Brief
Revise the lines below so that "dropdown" becomes "drop-down" everywhere it occurs, leaving everything else untouched.

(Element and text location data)
────────

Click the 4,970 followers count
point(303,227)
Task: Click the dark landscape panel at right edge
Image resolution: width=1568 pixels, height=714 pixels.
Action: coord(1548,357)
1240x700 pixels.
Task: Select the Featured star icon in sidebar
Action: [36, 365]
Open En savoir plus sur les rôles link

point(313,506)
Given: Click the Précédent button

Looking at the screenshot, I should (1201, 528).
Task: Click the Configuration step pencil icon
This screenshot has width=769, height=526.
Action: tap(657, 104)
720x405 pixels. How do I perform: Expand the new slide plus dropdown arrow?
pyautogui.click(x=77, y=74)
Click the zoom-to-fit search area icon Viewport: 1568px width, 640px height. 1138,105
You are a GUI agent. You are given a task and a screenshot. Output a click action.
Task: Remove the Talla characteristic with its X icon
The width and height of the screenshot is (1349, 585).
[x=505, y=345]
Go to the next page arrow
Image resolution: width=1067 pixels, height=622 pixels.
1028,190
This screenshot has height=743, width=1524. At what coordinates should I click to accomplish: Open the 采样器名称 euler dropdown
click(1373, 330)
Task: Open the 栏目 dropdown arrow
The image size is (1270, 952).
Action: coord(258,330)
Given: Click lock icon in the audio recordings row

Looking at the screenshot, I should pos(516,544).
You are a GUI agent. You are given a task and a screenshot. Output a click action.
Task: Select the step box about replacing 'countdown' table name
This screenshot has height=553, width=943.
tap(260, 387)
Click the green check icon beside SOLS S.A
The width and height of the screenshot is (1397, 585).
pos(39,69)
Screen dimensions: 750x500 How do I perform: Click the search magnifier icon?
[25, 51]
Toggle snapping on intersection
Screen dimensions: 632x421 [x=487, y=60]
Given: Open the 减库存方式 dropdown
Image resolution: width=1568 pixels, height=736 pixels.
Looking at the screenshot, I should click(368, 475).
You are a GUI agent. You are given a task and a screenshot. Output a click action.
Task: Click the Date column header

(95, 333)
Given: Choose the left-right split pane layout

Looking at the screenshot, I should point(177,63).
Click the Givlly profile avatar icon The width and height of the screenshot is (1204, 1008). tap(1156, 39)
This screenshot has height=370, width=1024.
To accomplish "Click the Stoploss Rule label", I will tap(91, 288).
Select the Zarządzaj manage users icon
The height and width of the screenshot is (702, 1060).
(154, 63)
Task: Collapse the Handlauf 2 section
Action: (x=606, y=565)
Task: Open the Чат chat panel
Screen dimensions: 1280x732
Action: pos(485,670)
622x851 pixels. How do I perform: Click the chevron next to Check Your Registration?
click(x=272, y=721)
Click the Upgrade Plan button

────────

Response for this exercise
Click the 4,970 followers count
point(303,227)
Task: Click the dark landscape panel at right edge
Image resolution: width=1568 pixels, height=714 pixels.
Action: coord(1548,357)
1240x700 pixels.
Task: Select the Featured star icon in sidebar
Action: [36, 365]
Open En savoir plus sur les rôles link

point(313,506)
Given: Click the Précédent button

Looking at the screenshot, I should (1201, 528).
Task: Click the Configuration step pencil icon
This screenshot has width=769, height=526.
Action: tap(657, 104)
720x405 pixels. How do I perform: Expand the new slide plus drop-down arrow?
pyautogui.click(x=77, y=74)
Click the zoom-to-fit search area icon Viewport: 1568px width, 640px height. 1138,105
You are a GUI agent. You are given a task and a screenshot. Output a click action.
Task: Remove the Talla characteristic with its X icon
The width and height of the screenshot is (1349, 585).
[x=505, y=345]
Go to the next page arrow
Image resolution: width=1067 pixels, height=622 pixels.
1028,190
This screenshot has height=743, width=1524. At what coordinates should I click to accomplish: Open the 采样器名称 euler drop-down
click(1373, 330)
Task: Open the 栏目 drop-down arrow
The image size is (1270, 952).
Action: coord(258,330)
Given: Click lock icon in the audio recordings row

Looking at the screenshot, I should pos(516,544).
You are a GUI agent. You are given a task and a screenshot. Output a click action.
Task: Select the step box about replacing 'countdown' table name
This screenshot has height=553, width=943.
tap(260, 387)
Click the green check icon beside SOLS S.A
The width and height of the screenshot is (1397, 585).
pos(39,69)
Screen dimensions: 750x500 How do I perform: Click the search magnifier icon?
[25, 51]
Toggle snapping on intersection
Screen dimensions: 632x421 [x=487, y=60]
Given: Open the 减库存方式 drop-down
Image resolution: width=1568 pixels, height=736 pixels.
Looking at the screenshot, I should click(368, 475).
You are a GUI agent. You are given a task and a screenshot. Output a click action.
Task: Click the Date column header

(95, 333)
Given: Choose the left-right split pane layout

Looking at the screenshot, I should point(177,63).
Click the Givlly profile avatar icon The width and height of the screenshot is (1204, 1008). tap(1156, 39)
This screenshot has height=370, width=1024.
To accomplish "Click the Stoploss Rule label", I will tap(91, 288).
Select the Zarządzaj manage users icon
The height and width of the screenshot is (702, 1060).
(154, 63)
Task: Collapse the Handlauf 2 section
Action: (x=606, y=565)
Task: Open the Чат chat panel
Screen dimensions: 1280x732
Action: pos(485,670)
622x851 pixels. How do I perform: Click the chevron next to Check Your Registration?
click(x=272, y=721)
Click the Upgrade Plan button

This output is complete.